Article by Tom Lizak/K1TL
The station WPA was located across from the Gulf refinery along the Sabine River channel. All the HF antennas were ground planes (6/8/12MCs) with four elevated radials each. The 4MC antenna was a folded dipole, I believe. The MF (500KC) antenna was a long wire. The station did have a 200’ tower but was taken down due to a cracked base insulator…and never to be put back up again. Real sad as we did have a good signal on 500/416KCs when it was operating along with the 15KW TX. I should have taken more pictures of the transmitter room back then. Bill Prechtl (SK) and I took a walk to the MF antenna shack out in the swamp one winters day, watching out for alligators and snakes. I couldn’t believe the hole in the side of the small building from a lightning strike. The cracked insulator may have been caused by previous tropical storms/ hurricanes or from several lightning strikes.
We did get the 16MC TX up and running and used the folded dipole out in the swamp which was about 60’ above the swamp and a few hundred feet from the building. It worked somewhat but due to the feed losses, most of the RF was wasted. We later abandoned that frequency.

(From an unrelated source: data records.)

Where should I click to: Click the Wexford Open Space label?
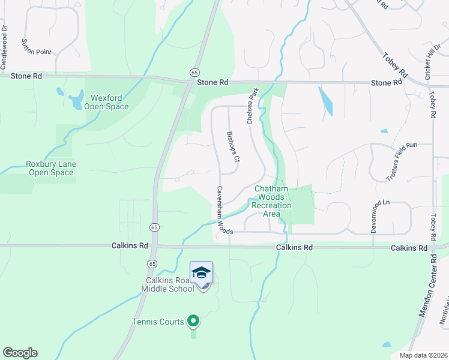pyautogui.click(x=109, y=103)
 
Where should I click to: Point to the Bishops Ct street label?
pyautogui.click(x=233, y=147)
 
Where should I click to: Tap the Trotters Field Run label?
pyautogui.click(x=402, y=163)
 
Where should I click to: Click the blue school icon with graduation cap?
pyautogui.click(x=202, y=272)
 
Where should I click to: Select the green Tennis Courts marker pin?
pyautogui.click(x=193, y=322)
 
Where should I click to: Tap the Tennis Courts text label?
pyautogui.click(x=158, y=322)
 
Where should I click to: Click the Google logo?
pyautogui.click(x=20, y=353)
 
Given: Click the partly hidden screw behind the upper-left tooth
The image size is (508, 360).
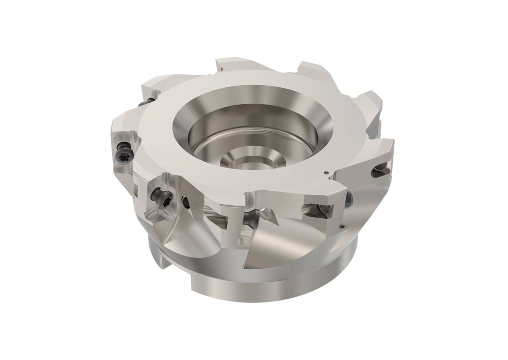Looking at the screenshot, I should (x=143, y=103).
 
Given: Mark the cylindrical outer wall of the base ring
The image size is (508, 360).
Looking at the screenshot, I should (x=258, y=288).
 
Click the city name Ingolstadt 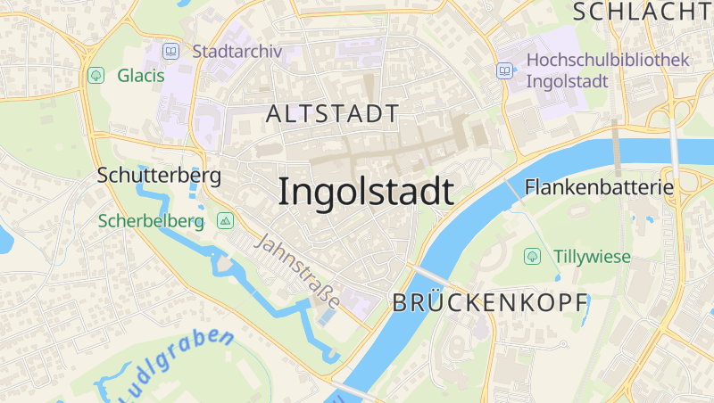pos(366,192)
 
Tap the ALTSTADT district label pos(332,113)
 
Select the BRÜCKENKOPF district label pos(490,302)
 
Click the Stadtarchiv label pos(237,52)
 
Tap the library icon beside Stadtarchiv pos(170,52)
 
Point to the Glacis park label pos(141,76)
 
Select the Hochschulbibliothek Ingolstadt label pos(608,70)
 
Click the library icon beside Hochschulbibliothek pos(505,70)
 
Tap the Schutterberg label pos(159,175)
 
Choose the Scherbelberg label pos(152,220)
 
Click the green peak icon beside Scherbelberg pos(225,220)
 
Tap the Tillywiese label pos(592,257)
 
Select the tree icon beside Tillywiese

We had severe interference from SSB “National Guard Weekend Warriors” on 8.550MCs during some weekends. The ships complained about this and we notified RCA…it only stopped for a couple of weeks then started up again. This caused some loss of traffic. Our permanent 3rd shift guy, Lloyd Moore (SK), used to use 4MCs in the evening/morning hours but the key clicks were so bad, I couldn’t understand how he could hear anybody calling him with the key clix pounding away in the AR-88’s…but he did pull in traffic on that shift.
We did have some good operators, notably, Leland “Skip” Agard.
The station had a direct link to Exxon via LL which WPA handled all Exxon vessels along the Eastern seaboard and Gulf of Mexico. Also was a Western Union TTY and another LL TTY system which you see in the background in the picture below.
Alas, the station finally closed, I believe in early 1984, as I sent out the last “CQ”.
Above, is John Broussard (SK) hammering away at the mill…he is also famous for hammering away on the “hand pump” which would pretty much shake the table. Some ship operators could not copy him due to his sending “technique” so the other ops here would take his traffic.
Here I am …I can’t believe how thin I was back then !
Above is Bill Prechtl (W3KO, SK) in foreground and I’m sitting in the HF position straining my ears for signals on the infamous RCA AR-88 RX’s.
Picture of the building along the Sabine River shipping channel. All the HF antennas were ground planes with four elevated radials. We did get the folded dipole for 16MCs working but we did not get much traffic on that band most likely due to feed line losses. Definitely had some sinking of the ground around the building as you can see. Pretty much like walking “uphill” inside the building.